Writing History in Public

A fresh look at the ancient world.

“Public intellectual.” If the term irritates you, get over it—or substitute your own coinage. What matters is the reality being pointed at, argued over, catalogued. Google the term and you’ll find what at first appears to be a lively conversation. On closer inspection, you may be struck by the narrow boundaries of most of the talk.
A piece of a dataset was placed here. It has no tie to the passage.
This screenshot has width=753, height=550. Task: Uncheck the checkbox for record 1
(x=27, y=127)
Who qualifies for the title, and what kind of work counts in the public conversation: those crucial matters get defined in very cramped ways.
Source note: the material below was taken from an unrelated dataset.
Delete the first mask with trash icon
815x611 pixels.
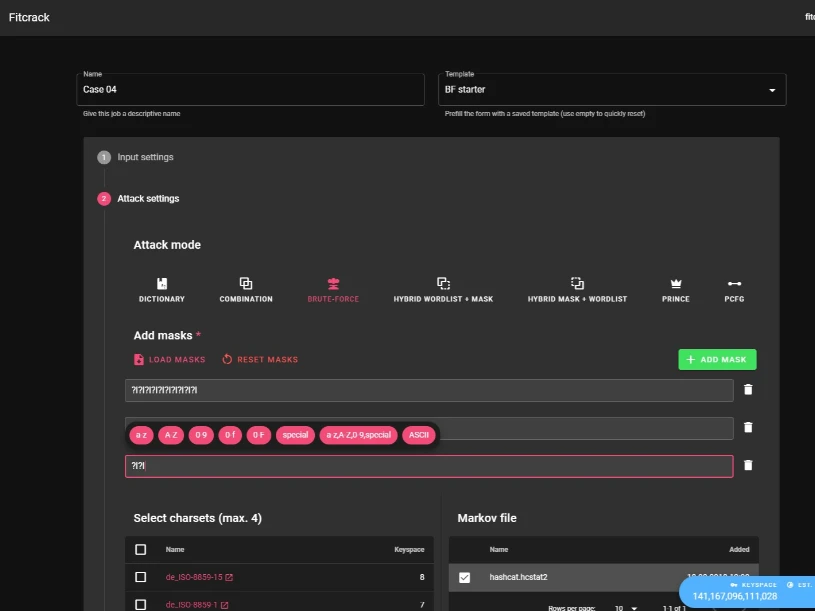coord(748,390)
The History of the Ancient World: From the Earliest Accounts to the Fall of Rome

The History of the Ancient World: From the Earliest Accounts to the Fall of Rome

W. W. Norton & Company

896 pages

$20.89

And contrary to some widely circulated jeremiads, the species is thriving. Consider Susan Wise Bauer, whose books The Well-Educated Mind (2003, written with Jessie Wise) and The Well-Trained Mind (2004) found a ready audience among homeschooling families and intellectually curious souls more generally, and who now is engaged on nothing less than a history of the world in four volumes, intended for the common reader.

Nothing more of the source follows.